E para assegurar o funcionamento do MCC, foi igualmente construído de raiz a infra-estructura externa de suporte, que asseguram serviços essenciais como a corrente eléctrica, armazenamento e tratamento da água. As referidas infra-estructuras externas, conta com as seguintes componentes:

  • 1600 metros de estrada de acesso ao Centro de Transmissão de Satélite;
  • Conduta adutora de água bruta, com extensão de 3600 metros de comprimento a partir do rio Bengo até ao MCC;
  • 3 reservatórios para armazenamento de água tratada num total de 600 metros cúbicos;
  • Uma (1) estação de tratamento e bombagem de água (ETA) ao MCC;
  • Uma (1) estação de captação de água no rio Bengo;
  • Uma (1) estação de comutação eléctrica de 30KV;
  • Uma (1) via asfaltada e de acesso ao MCC com 230 metros de comprimento e 6 metros de largura).

Do ponto de vista arquitetônico o MCC é um edifício moderno e futurístico que explora elementos como os cerca de 200 m3 de água da ETA para a refrigeração do edifício e uma fachada vidrada para garantir o permanente balanceamento termino entre as temperaturas internas e externa do edifício. O MCC tem três pisos e total de 47 compartimentos:

  • Piso -1, possuiu 13 compartimentos essencialmente dedicados aos sistemas eléctricos, hidráulicos e de climatização;
  • Piso 0, tem 18 compartimentos, entre salas de controlo dos sistemas de engenharia, sala de reunião, salas de trabalho dos especialistas e etc.;
  • Piso 1, tem 16 compartimentos, maioritariamente para acomodação dos operadores;

Os vários compartimentos, indicam indirectamente as várias especialidades e valências existentes a nível dos recursos humanos. Para garantir a operação de um satélite e demais sistemas instalados, bem como acompanhar as subsequentes metas de construção do satélite ANGOSAT-2, há actualmente 45 especialistas certificados pela agência espacial russa e com mais de 3000 horas de formação, subdivididos em 6 áreas, que no seu dia a dia emprestam o seu conhecimento e saber em áreas diversificadas, mas complementares tais como:

  • Análise dos subsistemas do satélite – dedicam-se a análise profunda do estado de funcionamento dos 6 ou 7 subsistemas que constituem uma satélite comunicação. Por exemplo, em função da posição do satélite na órbita, algumas partes do satélite podem estar mais frias ou mais quentes do que as outras. Dentre outras, um analista tem como missão monitorar e recomendar as medidas necessárias para garantir o balanceamento térmico do satélite.
  • Planeamento de operações de voo – qualquer acção sobre o satélite carece de uma planificação. E a planificação pode ser anual, mensal e diária. Ou seja, qualquer acção e salvo em momentos excepcionais devem constar do plano de voo;
  • Canal de Serviço – no dia a dia asseguram a comunicação entre o satélite e as antenas terrestres, na banda C e Ku. Por exemplo, está actualmente em funcionamento o sistema de monitoramento do espectro (CSM) do satélite russo AM7 e o europeu Eutelsat 3B, a referida equipa no dia a dia trata de garantir o funcionamento do CSM;
  • Balística – garantem a manutenção do satélite em órbita, através do monitoramento permanente da trajectoria que o mesmo realiza em torno da Terra.

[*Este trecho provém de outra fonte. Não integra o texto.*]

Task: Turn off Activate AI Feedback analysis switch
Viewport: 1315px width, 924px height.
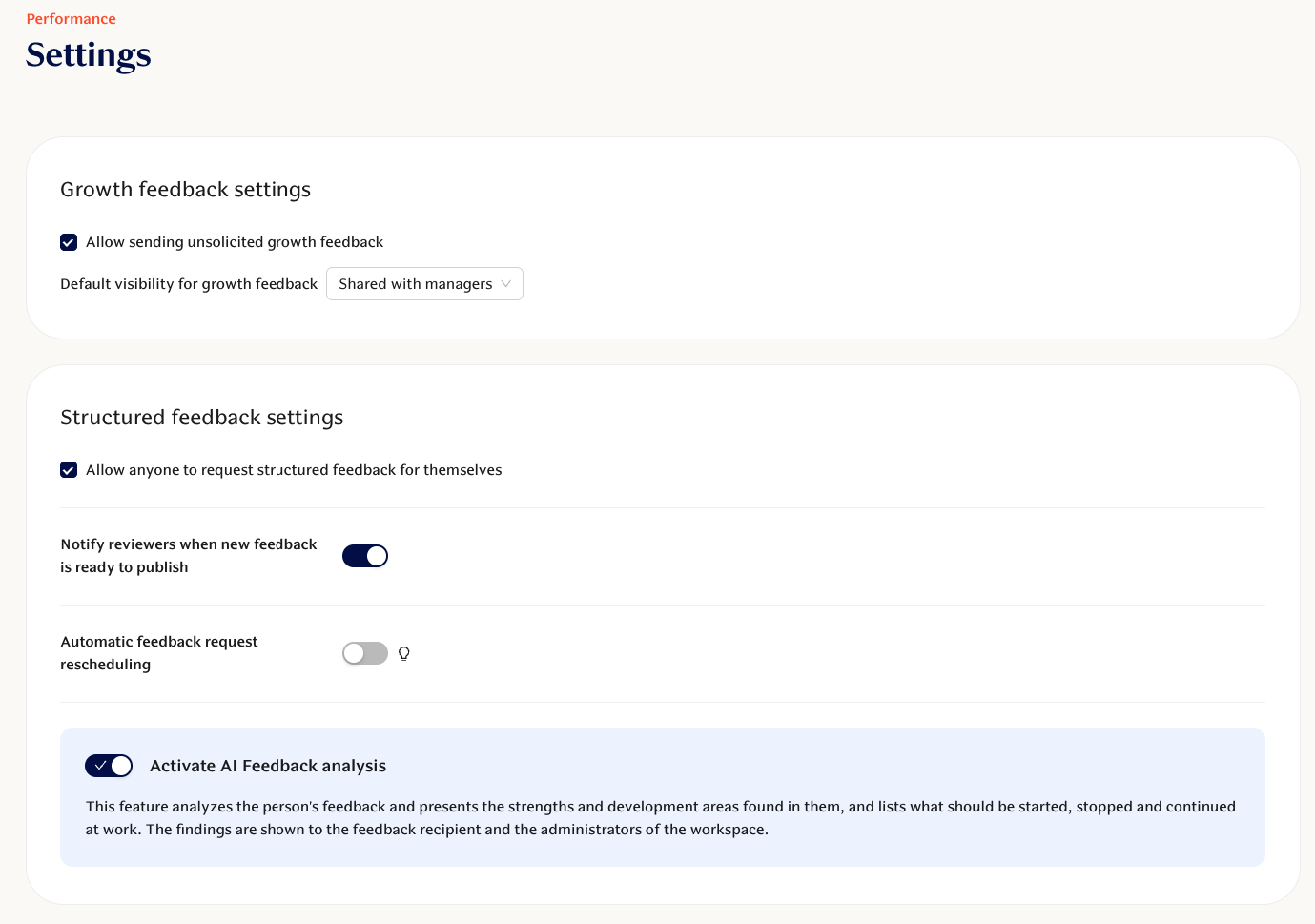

Em caso, de desvio acentuado e feita a manobra de correcção de órbita, que tem como objectivo devolver o satélite para sua posição orbital ou ponto de trabalho;
  • Administração da rede informática – asseguram o funcionamento de toda a rede informática e telefonia existente no MCC.

As equipas supra, do ponto de vista operacional são coordenadas por 4 Directores de Voo para o Turno, e do ponto de vista administrativo pelos Directores de Planeamento, Director de Análise e Director para Gestão do Payload.

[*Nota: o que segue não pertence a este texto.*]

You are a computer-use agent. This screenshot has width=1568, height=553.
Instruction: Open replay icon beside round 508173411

Cabe referir que, desde Fevereiro de 2015 que o MCC encontra-se em pleno funcionamento e tem capacidade para operar de forma simultânea até 3 satélites. Por exemplo, no dia 27 de Dezembro de 2017, recebeu os primeiros sinais enviados por um satélite real. 

O MCC e os especialistas encontram-se preparados para operação do satélite ANGOSAT-2, que actualmente segue as etapas previstas de construção na Rússia, pela empresa RSCE Energia, e que conta também com a participação da empresa Airbus DS.